Jul 2008 Wife Liz (51/never smoker) Dx Stage IV NSCLC EGFR exon 19
4 cycles Carbo/alimta, 65% shrinkage
Tarceva maintenance
Mar 2010 progression, added Alimta, stable
Sep 2010 multiple brain mets, WBR
Oct 2010 large pericardial effusion, tamponade
Jan 2011 progression, start abraxane
Jun 2011-New liver, brain mets, add Tarceva
Oct 2011-Dx Leptomeningeal carcinomatosis; pulsed Tarceva
At rest Nov 4 2011
Since then: http://cancergrace.org/blog/jim-and-lisa

December 9, 2017 at 10:06 am  #1293615    

kurts

My wife was found to have a stage 1, uterine carcinosarcoma, this was about a year ago. This was discovered after surgery to remove uterine fibroids. She has had a laparoscopic total hysterectomy. She also has had 6 rounds of chemotherapy. The chemo was finished up earlier in the year and in a follow up CT scan, one of 4 small left lung nodules (an existing condition) changed from a 2mm to a 5 mm.

I’m with the Doctors opinion that this is not the time to get overly worried, but to follow up on it with another CT scan in two months. There seems a lot of good reasoning to believe that this may be benign rather than a malignancy.

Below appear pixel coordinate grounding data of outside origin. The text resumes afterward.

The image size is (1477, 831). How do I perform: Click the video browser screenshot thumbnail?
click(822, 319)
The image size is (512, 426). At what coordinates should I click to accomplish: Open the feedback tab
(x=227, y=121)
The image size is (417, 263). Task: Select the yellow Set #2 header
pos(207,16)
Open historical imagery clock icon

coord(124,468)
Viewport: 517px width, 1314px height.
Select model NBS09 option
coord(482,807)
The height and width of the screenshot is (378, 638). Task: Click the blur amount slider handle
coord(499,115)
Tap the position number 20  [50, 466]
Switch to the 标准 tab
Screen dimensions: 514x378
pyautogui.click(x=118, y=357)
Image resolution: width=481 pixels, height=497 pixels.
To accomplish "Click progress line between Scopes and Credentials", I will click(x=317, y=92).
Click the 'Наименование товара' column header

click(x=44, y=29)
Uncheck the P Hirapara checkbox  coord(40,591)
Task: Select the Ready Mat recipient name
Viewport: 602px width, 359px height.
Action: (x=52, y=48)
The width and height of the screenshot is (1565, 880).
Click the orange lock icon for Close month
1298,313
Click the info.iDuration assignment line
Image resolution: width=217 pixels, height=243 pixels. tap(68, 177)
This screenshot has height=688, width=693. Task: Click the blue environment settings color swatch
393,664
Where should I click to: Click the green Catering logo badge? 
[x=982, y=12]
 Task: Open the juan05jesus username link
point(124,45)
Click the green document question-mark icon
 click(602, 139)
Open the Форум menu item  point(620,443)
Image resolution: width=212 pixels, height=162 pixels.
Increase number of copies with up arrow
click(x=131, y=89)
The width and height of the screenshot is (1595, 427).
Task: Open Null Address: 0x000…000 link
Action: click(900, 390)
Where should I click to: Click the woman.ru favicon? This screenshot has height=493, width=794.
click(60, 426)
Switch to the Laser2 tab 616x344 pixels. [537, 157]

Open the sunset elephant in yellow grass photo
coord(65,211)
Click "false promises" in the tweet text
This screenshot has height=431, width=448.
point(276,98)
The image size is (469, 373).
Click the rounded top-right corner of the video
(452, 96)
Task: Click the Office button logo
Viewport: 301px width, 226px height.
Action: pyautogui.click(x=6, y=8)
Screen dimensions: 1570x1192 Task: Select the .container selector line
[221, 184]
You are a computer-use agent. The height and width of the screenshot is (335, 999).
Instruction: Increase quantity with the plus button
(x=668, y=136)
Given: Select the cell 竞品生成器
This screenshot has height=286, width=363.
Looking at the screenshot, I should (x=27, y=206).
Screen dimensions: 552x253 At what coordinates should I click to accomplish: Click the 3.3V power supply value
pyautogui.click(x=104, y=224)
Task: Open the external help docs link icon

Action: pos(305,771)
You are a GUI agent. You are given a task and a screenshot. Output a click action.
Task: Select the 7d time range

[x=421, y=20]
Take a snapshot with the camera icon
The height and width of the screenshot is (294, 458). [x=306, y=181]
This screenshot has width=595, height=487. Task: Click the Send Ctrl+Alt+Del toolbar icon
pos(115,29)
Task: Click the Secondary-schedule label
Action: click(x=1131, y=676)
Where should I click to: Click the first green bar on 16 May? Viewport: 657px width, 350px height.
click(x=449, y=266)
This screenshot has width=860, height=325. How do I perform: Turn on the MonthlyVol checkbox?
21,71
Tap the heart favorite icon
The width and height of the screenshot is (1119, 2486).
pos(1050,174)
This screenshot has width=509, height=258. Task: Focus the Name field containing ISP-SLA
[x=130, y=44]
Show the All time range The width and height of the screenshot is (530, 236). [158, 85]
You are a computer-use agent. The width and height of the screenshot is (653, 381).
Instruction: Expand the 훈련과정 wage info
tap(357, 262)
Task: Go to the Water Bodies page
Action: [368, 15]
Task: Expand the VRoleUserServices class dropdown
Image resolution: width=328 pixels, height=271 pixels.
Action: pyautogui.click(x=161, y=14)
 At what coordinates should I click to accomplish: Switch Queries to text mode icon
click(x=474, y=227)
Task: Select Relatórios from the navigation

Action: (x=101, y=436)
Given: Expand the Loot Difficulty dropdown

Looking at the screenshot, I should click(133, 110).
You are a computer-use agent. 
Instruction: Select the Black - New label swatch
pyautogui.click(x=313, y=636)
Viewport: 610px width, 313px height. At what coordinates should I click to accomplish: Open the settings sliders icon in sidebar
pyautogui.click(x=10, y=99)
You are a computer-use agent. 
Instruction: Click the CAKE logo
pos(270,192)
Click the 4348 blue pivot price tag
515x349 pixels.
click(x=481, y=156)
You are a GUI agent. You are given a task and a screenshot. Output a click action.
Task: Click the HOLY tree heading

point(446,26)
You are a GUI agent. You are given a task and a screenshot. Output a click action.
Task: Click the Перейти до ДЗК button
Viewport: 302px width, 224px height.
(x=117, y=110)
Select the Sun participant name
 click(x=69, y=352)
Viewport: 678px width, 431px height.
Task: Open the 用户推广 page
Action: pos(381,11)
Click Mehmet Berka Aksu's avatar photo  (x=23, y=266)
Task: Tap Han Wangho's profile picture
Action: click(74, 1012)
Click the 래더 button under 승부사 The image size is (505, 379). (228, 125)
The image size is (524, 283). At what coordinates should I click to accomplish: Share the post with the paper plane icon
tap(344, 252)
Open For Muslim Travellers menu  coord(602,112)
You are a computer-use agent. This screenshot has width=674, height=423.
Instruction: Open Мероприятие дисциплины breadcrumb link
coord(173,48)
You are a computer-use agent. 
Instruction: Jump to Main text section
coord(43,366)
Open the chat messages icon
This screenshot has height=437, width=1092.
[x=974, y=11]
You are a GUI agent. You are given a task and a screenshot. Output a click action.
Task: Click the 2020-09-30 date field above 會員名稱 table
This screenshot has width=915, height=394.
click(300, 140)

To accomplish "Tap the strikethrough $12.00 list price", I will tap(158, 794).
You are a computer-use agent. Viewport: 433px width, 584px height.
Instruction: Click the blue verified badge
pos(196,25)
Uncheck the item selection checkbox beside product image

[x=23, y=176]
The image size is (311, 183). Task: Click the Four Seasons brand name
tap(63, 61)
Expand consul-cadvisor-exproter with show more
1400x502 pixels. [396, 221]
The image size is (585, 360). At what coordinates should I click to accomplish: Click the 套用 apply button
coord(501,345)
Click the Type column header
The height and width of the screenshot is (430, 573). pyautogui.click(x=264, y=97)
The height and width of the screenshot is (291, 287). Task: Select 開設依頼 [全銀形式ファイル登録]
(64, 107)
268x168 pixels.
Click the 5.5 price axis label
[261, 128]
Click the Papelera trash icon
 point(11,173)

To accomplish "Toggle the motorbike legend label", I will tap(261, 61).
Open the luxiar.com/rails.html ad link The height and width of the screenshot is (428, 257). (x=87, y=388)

My thought behind this question was not necessarily based in inducing some sort of acute hemolytic reaction. But based more in the realm of how to influence the morphing of a malignancy by the introduction of proteins and DNA that are foreign to the host, and basically forcing a change in the cancer cell to represent itself differently. The existing cancers are supplied proteins from the blood supply and use them to multiply, divide and represent themselves as normal cells with these proteins. (I think of it like one of those crabs at the bottom of the sea that picks up everything in its surroundings, and sticks it on the back of their shells. I’m supposed to be here- don’t eat me the crab says). Anyways, if the cancer cells were to divide and mutate, as we know they do, they must be using the blood supplied materials and by basically tricking the cancerous cells into using foreign proteins to build upon become a cell that could be attacked by the hosts normal WBCs.

And just to clarify, RBCs of blood type O are safe to transfuse into someone of a different blood type.

Thank you for the video link of the immunotherapy, it is very enlightening. I didn’t realize how resent most of the significant developments have been. I have to say it is very promising, hopeful as to say.